In this approach, therapy will take place through deep and very careful work on finding traumatic fixation in childhood, identifying unmet needs at that time, cultivating a sense of basic safety and eliminating the "fall" into an uncontrolled childhood state.

In terms of duration, work in TA with panic attacks also surpasses CBT, but like psychoanalysis, it affects not only the sphere of trauma, but all spheres of life. Persistent and profound life changes take time.

Hypnosis

Various hypnotic techniques work with deep subconscious structures. Classical hypnosis offers a number of guidelines for getting rid of panic attacks. A softer Ericksonian works on the sphere of internal conflict.

TOP (body-oriented approach)

In this case, the psychotherapist works with bodily sensations and teaches a person to hear his body and respond to its needs. Jacobson relaxation (muscle relaxation) and various breathing techniques are used.

DPDH (eye movement desensitization and recycling)

A very subtle method based on simulating eye movement during REM sleep. This technique allows you to activate natural restorative mental processes and stabilize the emotional state. There are very few competent therapists of this method.

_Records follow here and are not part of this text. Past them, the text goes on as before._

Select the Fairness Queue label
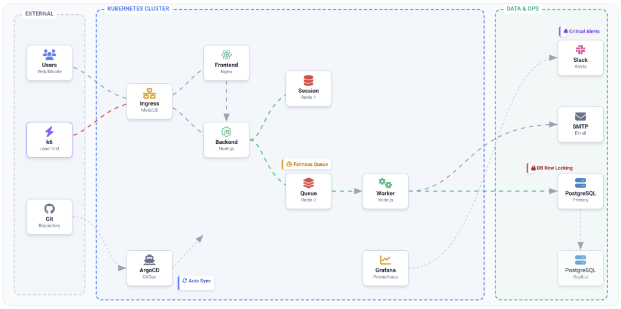Image resolution: width=621 pixels, height=309 pixels. [x=307, y=164]
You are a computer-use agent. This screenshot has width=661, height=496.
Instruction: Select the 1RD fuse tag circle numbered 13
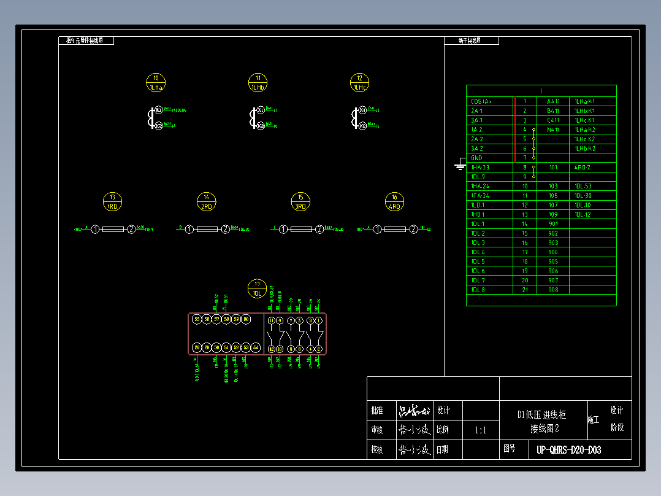click(113, 201)
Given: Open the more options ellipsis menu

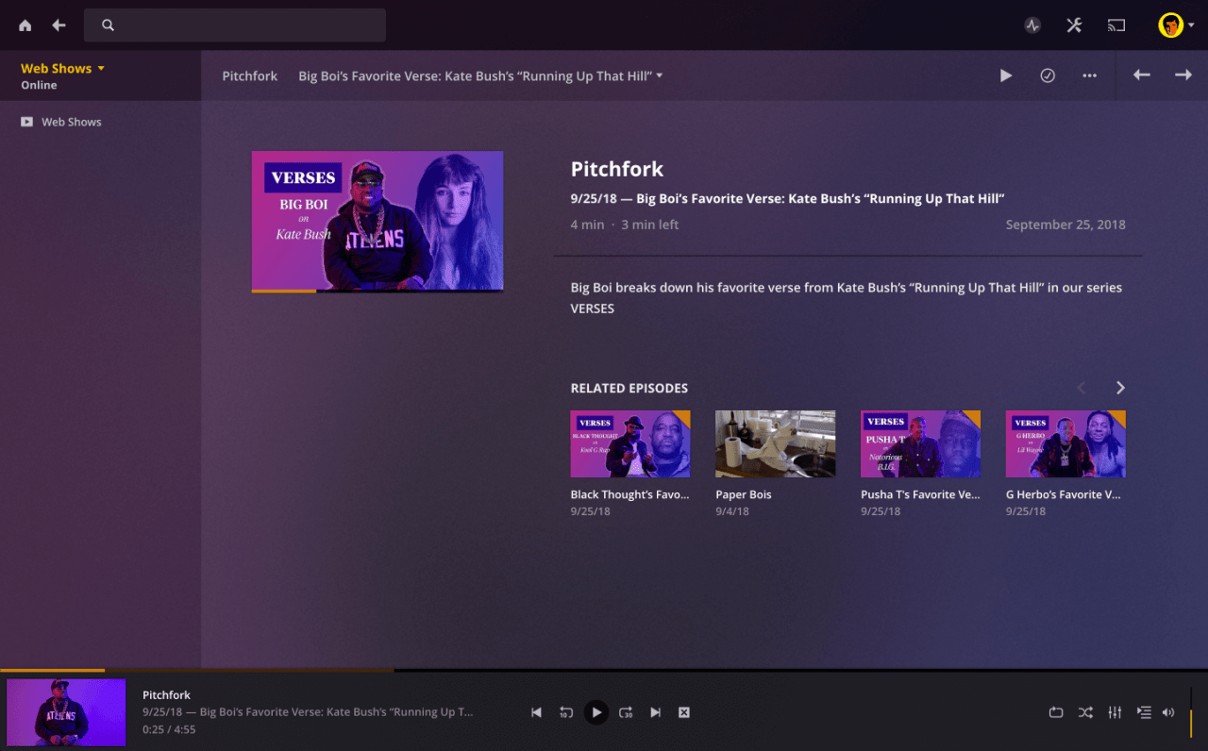Looking at the screenshot, I should (1090, 75).
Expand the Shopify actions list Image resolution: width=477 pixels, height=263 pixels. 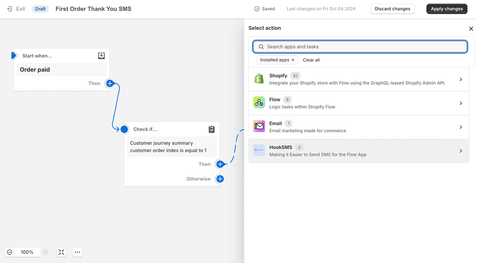(461, 79)
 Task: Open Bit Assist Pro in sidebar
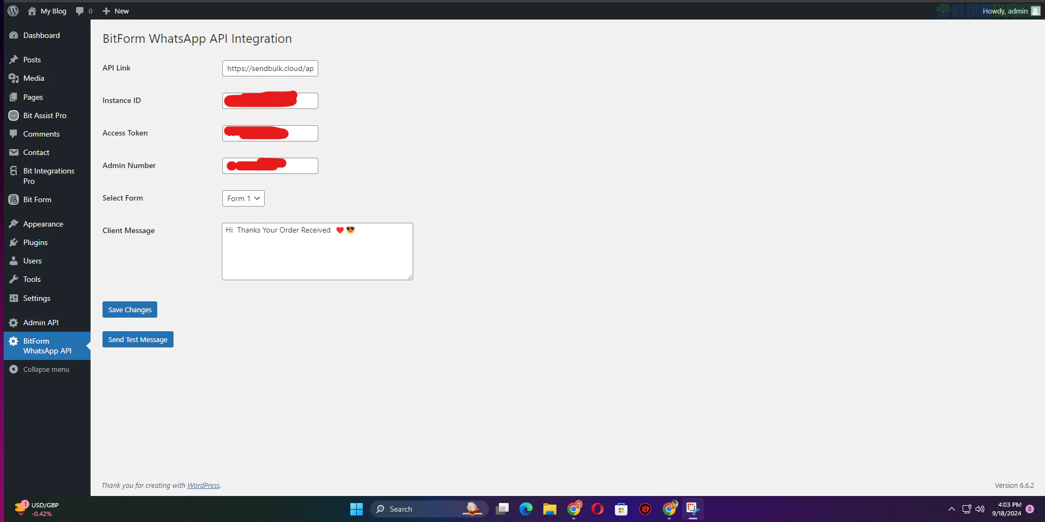(44, 115)
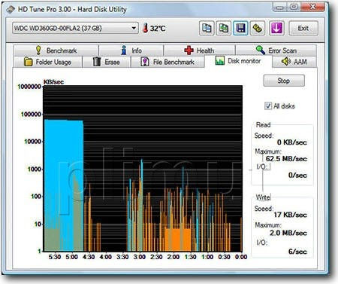338x284 pixels.
Task: Go to the File Benchmark tab
Action: [x=167, y=62]
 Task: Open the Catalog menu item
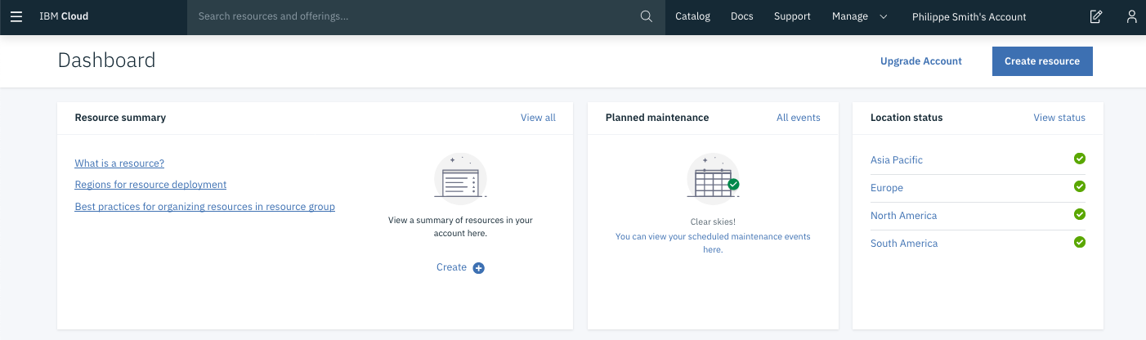pos(692,16)
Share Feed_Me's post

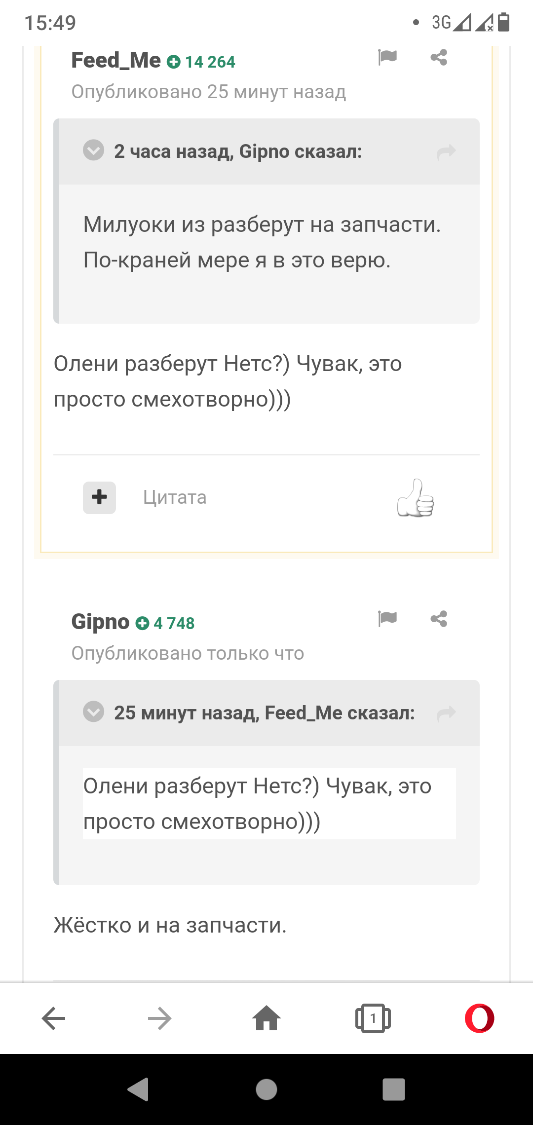coord(439,57)
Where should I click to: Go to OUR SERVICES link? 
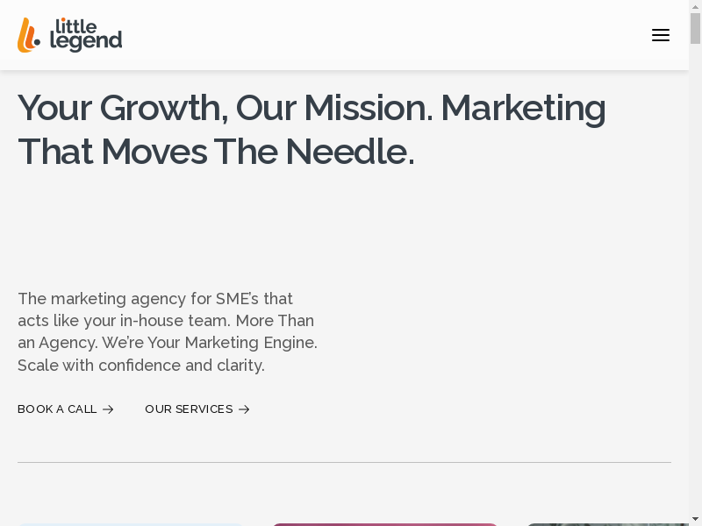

Knowing the main directions can be very productive in treating panic attacks. Today, high-quality and deep psychotherapy allows you to completely get rid of this problem and live a high-quality, fulfilling life.

As for my personal views on this problem, I am convinced that a panic attack is a "learned" reaction on a subconscious level. Most likely, in a non-standard situation from early experience, the child considered the reaction of others as "my life is in danger" and recorded for himself the fear of death as a normal reaction to such situations. Of course, genetics, living conditions, personality traits, and the danger of the situation itself play a role here. But my theory is supported by the fact that not all people with a childhood experience of dangerous situations develop panic disorder. If the surrounding people, especially significant people, reacted adequately to the situation and the child did not grow up in an anxious family, the risk of developing a disorder is very small.